Atomic Energy of Canada Limited (AECL) anticipates that the National Research Universal (NRU) reactor in Chalk River, Canada, will remain out of service for more than one month. Last Friday, AECL removed the remaining molybdenum-99 available for isotope production from the NRU reactor; and as a result, MDS Nordion expects the impact of the shutdown to be felt this week.
The NRU produces approximately 30 to 40 percent of the global medical isotopes and approximately 50 percent of those used in North America. It is one of only four reactors in the world producing significant commercial quantities. The AECL anticipated that the NRU reactor will remain out of service for more than one month. However, "the visual inspection process, once completed, will provide a more accurate return to service timeframe," according to a statement from the organization on May 22.
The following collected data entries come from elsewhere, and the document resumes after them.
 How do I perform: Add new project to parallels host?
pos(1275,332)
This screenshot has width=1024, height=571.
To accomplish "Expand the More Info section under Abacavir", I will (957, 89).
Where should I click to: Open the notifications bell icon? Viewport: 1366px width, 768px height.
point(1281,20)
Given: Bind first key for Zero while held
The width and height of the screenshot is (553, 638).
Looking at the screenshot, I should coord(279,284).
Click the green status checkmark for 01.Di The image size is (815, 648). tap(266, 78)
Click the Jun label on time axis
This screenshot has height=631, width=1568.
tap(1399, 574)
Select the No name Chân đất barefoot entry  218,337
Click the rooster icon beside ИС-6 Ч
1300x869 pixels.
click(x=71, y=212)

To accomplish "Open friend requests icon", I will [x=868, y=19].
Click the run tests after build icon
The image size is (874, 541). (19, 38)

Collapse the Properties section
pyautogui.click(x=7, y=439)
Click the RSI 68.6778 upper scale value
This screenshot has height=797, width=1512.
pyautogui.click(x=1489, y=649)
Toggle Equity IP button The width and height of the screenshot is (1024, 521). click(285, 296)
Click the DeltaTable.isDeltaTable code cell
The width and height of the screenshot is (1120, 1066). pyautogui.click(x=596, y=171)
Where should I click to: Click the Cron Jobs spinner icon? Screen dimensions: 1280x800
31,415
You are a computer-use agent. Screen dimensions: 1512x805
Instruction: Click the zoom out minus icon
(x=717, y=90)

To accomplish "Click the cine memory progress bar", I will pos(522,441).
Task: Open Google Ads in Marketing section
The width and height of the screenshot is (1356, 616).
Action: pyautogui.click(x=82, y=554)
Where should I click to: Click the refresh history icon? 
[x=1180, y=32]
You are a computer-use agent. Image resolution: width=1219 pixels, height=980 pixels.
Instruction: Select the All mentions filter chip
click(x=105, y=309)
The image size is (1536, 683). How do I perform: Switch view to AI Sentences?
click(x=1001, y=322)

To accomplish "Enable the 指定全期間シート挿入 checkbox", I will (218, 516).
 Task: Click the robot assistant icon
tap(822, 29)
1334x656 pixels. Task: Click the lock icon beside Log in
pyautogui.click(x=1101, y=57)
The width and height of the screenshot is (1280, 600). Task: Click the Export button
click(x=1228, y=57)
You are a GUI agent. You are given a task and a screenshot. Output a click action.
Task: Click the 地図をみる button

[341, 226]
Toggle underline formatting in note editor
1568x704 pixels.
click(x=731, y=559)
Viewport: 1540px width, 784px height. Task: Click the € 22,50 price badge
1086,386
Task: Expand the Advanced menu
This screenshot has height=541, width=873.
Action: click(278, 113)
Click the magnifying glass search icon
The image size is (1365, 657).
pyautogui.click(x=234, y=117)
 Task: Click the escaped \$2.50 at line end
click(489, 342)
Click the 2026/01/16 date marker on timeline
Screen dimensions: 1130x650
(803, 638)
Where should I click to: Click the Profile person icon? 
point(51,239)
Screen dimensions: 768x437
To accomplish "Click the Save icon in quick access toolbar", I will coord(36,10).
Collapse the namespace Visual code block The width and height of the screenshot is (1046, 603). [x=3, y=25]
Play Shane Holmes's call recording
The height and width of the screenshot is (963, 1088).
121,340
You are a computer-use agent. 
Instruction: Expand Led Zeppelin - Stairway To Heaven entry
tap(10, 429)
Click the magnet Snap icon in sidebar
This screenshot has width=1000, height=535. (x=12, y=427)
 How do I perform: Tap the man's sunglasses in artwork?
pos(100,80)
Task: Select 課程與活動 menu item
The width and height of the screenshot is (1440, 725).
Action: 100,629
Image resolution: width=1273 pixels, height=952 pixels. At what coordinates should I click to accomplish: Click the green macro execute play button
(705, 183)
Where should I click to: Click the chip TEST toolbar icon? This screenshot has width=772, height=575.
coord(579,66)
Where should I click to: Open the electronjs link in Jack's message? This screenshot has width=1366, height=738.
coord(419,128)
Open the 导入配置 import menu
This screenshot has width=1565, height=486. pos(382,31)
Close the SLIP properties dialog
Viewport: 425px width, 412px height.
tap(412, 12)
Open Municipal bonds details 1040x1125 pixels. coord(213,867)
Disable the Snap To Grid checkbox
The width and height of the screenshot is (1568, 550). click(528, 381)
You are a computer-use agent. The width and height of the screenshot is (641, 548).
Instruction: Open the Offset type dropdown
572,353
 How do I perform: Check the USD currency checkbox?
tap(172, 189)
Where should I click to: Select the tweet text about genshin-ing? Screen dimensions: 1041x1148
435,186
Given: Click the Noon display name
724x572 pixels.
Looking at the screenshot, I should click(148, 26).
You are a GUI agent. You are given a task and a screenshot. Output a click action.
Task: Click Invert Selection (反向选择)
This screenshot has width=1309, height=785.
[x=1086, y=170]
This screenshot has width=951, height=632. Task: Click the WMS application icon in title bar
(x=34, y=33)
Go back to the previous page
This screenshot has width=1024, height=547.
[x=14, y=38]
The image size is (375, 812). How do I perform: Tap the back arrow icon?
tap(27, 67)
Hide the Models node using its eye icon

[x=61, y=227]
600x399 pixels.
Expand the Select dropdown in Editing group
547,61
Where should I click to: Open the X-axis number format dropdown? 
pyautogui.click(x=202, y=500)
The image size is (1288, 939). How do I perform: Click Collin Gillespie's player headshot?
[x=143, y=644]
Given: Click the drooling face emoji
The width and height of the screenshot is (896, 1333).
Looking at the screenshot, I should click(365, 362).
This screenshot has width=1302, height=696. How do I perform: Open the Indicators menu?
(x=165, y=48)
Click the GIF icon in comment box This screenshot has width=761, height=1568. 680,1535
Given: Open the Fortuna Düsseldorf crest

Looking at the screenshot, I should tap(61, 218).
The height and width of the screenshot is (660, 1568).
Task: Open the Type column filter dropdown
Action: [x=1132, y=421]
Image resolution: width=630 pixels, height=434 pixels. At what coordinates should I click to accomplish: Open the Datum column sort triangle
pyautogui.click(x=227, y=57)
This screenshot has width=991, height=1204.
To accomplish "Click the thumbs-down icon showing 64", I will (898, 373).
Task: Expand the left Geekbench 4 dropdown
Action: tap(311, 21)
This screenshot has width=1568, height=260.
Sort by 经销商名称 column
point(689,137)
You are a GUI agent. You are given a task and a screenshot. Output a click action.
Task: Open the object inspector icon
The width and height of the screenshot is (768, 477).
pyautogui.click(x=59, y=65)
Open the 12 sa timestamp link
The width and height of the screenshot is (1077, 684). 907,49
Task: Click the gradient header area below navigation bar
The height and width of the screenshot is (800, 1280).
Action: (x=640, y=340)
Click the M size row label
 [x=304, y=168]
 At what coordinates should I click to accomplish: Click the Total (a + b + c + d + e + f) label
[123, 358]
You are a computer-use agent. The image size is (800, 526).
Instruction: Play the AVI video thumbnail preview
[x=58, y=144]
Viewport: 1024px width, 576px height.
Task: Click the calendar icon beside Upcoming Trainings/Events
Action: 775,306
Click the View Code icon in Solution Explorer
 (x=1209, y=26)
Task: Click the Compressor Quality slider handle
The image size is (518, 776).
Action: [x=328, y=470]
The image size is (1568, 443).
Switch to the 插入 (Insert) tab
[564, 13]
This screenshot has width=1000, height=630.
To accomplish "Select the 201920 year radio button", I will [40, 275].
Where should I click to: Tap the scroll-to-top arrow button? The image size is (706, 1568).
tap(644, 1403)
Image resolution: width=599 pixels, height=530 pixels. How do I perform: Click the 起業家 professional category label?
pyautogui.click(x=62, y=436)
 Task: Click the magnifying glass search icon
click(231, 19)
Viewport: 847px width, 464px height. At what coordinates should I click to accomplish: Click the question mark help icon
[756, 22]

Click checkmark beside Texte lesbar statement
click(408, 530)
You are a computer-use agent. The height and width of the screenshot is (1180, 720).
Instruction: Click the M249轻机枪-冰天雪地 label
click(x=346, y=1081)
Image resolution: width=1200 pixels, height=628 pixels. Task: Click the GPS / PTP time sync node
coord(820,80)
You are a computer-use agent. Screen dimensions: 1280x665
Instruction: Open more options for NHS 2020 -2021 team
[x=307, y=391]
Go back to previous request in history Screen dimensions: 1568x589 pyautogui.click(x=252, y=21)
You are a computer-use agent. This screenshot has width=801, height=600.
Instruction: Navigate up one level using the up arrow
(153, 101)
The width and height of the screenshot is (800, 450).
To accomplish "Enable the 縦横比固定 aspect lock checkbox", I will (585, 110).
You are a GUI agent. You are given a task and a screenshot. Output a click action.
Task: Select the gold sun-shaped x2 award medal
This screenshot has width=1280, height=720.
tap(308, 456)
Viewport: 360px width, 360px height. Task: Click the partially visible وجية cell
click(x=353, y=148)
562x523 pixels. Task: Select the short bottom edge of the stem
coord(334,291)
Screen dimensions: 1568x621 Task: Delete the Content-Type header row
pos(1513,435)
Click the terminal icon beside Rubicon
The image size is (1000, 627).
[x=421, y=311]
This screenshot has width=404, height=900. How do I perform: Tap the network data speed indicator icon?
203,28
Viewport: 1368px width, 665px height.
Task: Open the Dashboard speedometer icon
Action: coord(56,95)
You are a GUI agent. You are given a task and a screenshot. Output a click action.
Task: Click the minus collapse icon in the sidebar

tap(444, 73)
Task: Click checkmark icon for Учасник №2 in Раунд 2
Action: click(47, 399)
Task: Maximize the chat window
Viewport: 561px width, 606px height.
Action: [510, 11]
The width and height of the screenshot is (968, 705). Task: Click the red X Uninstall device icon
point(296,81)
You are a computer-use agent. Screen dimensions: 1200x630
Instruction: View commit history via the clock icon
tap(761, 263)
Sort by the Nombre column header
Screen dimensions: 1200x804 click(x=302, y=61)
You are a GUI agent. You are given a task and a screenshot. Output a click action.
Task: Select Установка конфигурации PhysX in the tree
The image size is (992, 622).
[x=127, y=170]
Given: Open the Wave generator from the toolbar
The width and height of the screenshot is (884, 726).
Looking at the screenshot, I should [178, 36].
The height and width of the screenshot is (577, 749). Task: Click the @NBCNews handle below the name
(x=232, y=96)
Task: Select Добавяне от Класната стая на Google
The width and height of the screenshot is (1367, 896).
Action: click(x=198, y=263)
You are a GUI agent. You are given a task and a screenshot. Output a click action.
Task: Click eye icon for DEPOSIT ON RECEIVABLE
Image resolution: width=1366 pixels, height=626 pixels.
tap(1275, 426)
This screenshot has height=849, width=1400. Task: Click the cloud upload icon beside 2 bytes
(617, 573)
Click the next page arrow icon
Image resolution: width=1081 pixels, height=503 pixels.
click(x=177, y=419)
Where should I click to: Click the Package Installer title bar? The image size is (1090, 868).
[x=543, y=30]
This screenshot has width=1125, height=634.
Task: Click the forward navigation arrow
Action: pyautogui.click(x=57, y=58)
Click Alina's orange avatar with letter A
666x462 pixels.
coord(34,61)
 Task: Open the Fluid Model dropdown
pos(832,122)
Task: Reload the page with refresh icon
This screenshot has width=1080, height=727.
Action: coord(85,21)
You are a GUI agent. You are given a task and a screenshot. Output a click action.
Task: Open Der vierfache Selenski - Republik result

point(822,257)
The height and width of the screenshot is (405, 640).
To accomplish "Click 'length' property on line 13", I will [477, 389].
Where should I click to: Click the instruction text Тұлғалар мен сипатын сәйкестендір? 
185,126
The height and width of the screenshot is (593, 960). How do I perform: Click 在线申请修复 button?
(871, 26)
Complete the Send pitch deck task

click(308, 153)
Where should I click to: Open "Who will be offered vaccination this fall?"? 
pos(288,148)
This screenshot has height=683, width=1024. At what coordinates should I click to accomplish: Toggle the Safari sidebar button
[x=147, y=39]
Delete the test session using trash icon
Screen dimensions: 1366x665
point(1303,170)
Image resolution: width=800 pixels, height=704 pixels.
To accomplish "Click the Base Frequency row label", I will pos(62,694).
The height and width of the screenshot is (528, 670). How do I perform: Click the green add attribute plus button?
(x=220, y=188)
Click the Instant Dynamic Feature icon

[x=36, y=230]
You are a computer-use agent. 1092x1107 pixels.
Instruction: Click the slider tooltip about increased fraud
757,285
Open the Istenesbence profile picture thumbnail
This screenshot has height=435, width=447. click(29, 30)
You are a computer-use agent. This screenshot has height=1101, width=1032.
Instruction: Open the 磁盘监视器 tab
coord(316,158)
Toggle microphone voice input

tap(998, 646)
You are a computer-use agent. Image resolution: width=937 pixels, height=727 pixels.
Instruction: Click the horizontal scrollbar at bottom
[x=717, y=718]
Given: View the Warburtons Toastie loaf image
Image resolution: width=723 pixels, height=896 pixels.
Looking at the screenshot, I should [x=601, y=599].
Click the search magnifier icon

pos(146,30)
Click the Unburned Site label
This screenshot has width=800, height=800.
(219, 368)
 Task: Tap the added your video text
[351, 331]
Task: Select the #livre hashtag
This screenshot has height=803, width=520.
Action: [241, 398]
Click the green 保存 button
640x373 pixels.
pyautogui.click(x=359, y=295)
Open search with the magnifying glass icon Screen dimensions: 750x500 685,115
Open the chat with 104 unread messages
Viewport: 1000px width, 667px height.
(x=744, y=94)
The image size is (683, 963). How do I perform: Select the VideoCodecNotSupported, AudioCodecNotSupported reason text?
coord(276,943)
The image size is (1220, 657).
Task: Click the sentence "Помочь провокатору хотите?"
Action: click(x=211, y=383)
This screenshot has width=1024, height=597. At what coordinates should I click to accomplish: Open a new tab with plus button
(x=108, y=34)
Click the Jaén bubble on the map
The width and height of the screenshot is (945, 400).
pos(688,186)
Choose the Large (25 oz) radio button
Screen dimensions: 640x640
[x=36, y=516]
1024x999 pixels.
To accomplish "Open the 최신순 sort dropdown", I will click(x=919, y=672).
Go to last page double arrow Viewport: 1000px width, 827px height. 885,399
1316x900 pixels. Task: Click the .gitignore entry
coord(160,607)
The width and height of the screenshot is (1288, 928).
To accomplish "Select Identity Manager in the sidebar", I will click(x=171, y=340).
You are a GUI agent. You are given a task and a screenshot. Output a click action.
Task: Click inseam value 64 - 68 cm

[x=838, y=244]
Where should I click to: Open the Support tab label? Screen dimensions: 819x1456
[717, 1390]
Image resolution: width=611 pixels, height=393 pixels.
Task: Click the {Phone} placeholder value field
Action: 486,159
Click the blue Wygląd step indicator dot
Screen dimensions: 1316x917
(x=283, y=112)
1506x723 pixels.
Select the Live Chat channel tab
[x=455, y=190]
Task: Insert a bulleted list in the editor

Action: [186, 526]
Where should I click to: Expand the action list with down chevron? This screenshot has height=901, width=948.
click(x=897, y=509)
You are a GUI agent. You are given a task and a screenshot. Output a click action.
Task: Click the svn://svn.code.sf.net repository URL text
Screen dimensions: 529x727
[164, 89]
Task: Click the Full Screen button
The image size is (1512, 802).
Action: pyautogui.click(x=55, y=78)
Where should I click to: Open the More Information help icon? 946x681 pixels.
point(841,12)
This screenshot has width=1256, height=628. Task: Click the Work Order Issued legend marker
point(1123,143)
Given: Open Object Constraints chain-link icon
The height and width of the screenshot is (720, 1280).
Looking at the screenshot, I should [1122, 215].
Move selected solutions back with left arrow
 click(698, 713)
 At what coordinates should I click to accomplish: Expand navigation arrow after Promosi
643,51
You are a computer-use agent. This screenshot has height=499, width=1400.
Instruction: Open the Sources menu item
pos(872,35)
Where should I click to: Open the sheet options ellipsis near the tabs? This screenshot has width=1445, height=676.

Linda Keen, former president of the Canadian Nuclear Safety Commission (CNSC), has called for a public inquiry into recurring problems with the aging reactor at Chalk River. Keen also told the Toronto Star that "the current crisis is worse than the  prolonged closing" that led to her dismissal. In January 2008, the Canadian federal government fired Keen as president of the CNSC, appointing Michael Binder as president of the commission.
Although MDS said it is working closely with its supply network to source additional isotopes, based on AECL's information and global supply capability, the company expects that the "medical community and their patients will experience a significant shortage of isotopes worldwide."
MDS said it "recognizes the important role medical isotopes play in the diagnosis and treatment of life-threatening conditions such as heart disease and cancer. The company continues to work to secure a reliable, long-term supply of medical isotopes."
In 1996, MDS contracted for AECL to complete and commission the MAPLE reactors, which were meant to replace the NRU. This project was unilaterally discontinued in May 2008 by the federal government and AECL. MDS investment in the MAPLE project was approximately $350 million. MDS said that the completion of the MAPLE project is the best alternative to provide long-term global isotope supply. As another alternative, MDS also highlighted its collaboration with TRIUMF, Canada's national laboratory for particle and nuclear physics, to study the feasibility of producing a viable and reliable supply of photo fission-based Mo-99.
Based on this latest update from AECL, MDS said it expects the financial impact of this current extended interruption to reduce its earnings by approximately $4 million per month.